Recently, Royal Coffee spent a number of days on the ground in the emergent coffee markets in two of the world’s largest cities – Beijing and Shanghai.

Observant blog readers will have no doubt noted that we’ve taken to republishing some of our articles in Chinese and Japanese, and many of you already know that in addition to our four U.S. warehousing locations, we also store coffee in Shanghai.

While the immediately obvious nature of our interest in the world’s second largest economy (third, if you count the EU as a single entity) shouldn’t surprise you, you might be interested to know that there’s also a personal connection to China for a number of the team at Royal. Two of our traders, Kevin Morales and Peter Radosevich, spent time living in the country. Kevin actually roasted coffee in Xining, capital of central China’s Qinghai province for a while, and Peter was once a tour guide in Shanghai. We’ve also recently hired Sara Zhang, a Beijing resident, to help represent our coffees in the country and help translate our marketing materials. The trip provided an excellent opportunity for our Oakland team to connect with her in person, on her home turf.

Our excursion this year started in Beijing, where Peter, Sara, Jen and I took the Crown back on the Road to teach a two-day advanced roasting seminar. Our hosts for the event, Albatross Coffee Roasters, have a roasting and educational facility on the northeast side of the city. Albatross Coffee’s founders, Cheng Lin and Kino welcomed us graciously and Cheng Lin provided interpretation and translation services for us, a skill he developed working in the medical field.

Our students were a great, diverse bunch, and included Albatross’ two women roasters and quality managers and roasters from Beijing, Tianjin, and Shanghai. After class, we took some time out as well to visit Uncle Bean (and Auntie, of course!), who treated us to the city’s famous roast duck.

During the class, Jen Apodaca spent extensive time working with the team on heat transfer, roast profiling, and different techniques for modifying the profile of a particular coffee on the two Probats. I worked with them on green coffee analysis, Ikawa roasting, and quality control department development. We brought Crown Jewels with us to the class and really enjoyed the opportunity to bring the educational nature of the Crown to a group of students eager to learn and apply their knowledge.

From Beijing, we flew to Shanghai to meet Kevin and the Crown’s GM Richard Sandlin, who were busy polishing some very last minute details at our trade show booth.

Each year in March, Shanghai hosts Hotelex, a service industry show, probably the largest of its kind. The show includes multiple halls dedicated to coffee, dwarfing SCA’s annual Expo in the US. It’s a little intimidating, to be honest. However, Sara and Richard managed to put together our most polished booth appearance and experience yet.

=== Tasks and exercises ===
A) Write out the passage of the Royal Coffee trip account from "Observant blog readers" up to and including "coffee in Shanghai.".
B) Answer these questions using the Royal Coffee trip account, marking each answer with the same numeral:
(i) In which city did Kevin Morales roast coffee?
(ii) Who provided interpretation and translation services during the Beijing seminar?
(iii) In which month does Shanghai host Hotelex?

Lines from a data collection:
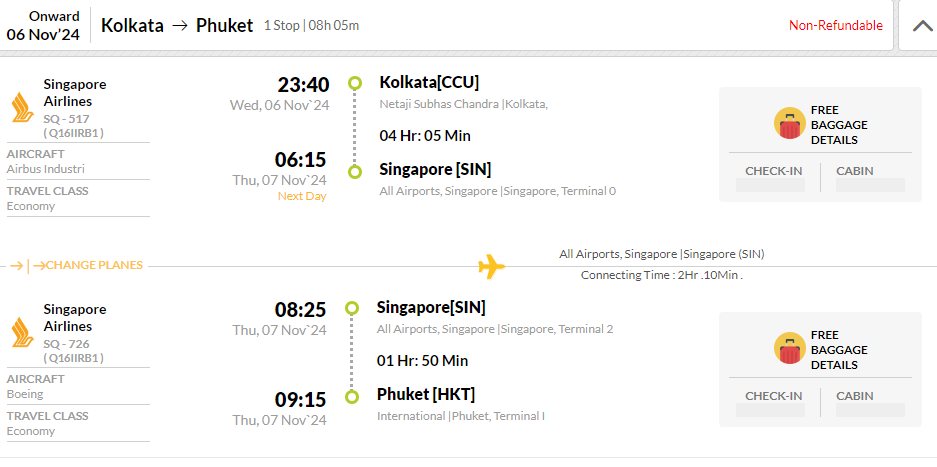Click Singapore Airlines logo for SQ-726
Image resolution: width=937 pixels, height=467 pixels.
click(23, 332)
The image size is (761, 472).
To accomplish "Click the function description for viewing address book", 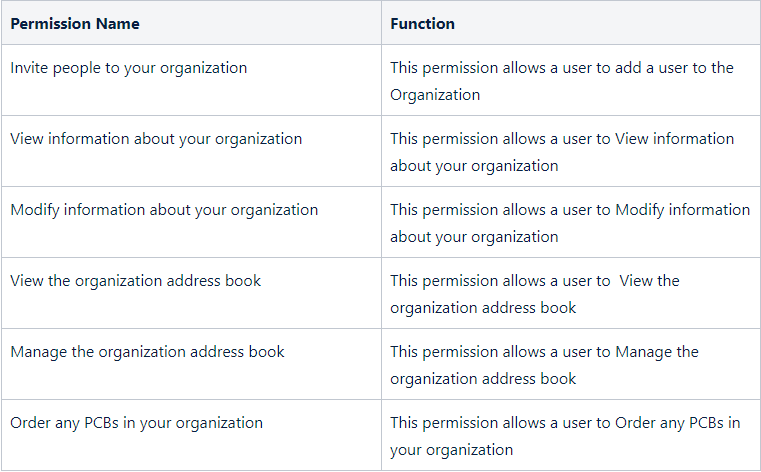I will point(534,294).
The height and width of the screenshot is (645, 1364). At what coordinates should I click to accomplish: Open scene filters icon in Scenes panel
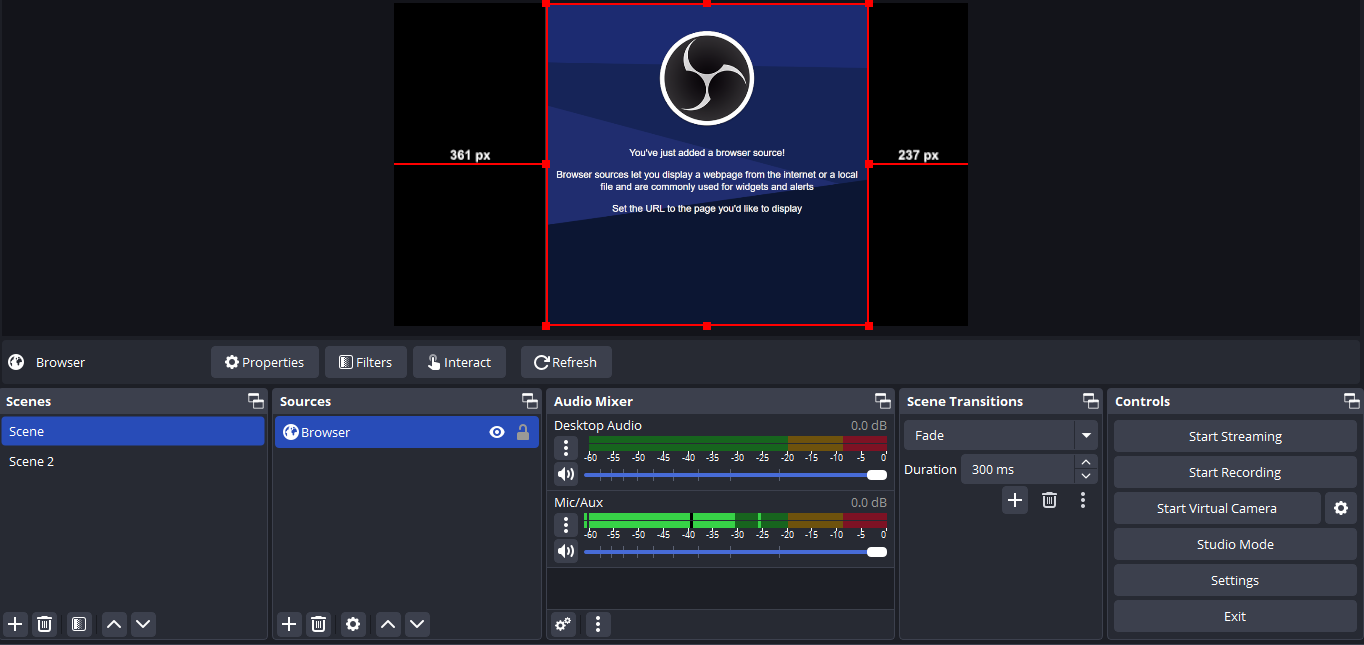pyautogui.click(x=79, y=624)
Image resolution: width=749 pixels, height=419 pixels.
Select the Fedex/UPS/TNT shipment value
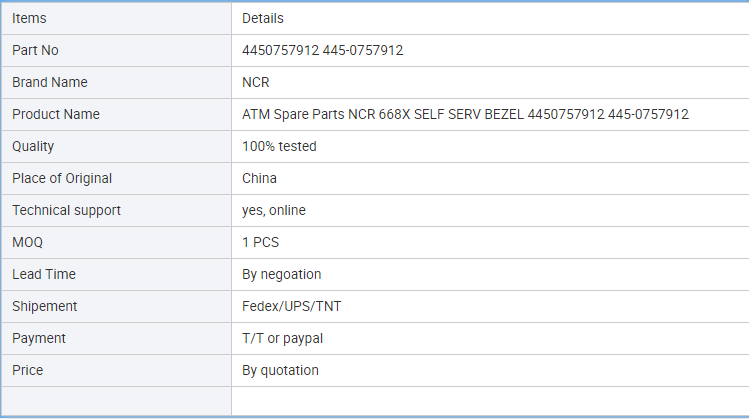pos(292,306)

=== Responses ===
A)
Observant blog readers will have no doubt noted that we’ve taken to republishing some of our articles in Chinese and Japanese, and many of you already know that in addition to our four U.S. warehousing locations, we also store coffee in Shanghai.

B)
(i) Xining
(ii) Cheng Lin
(iii) March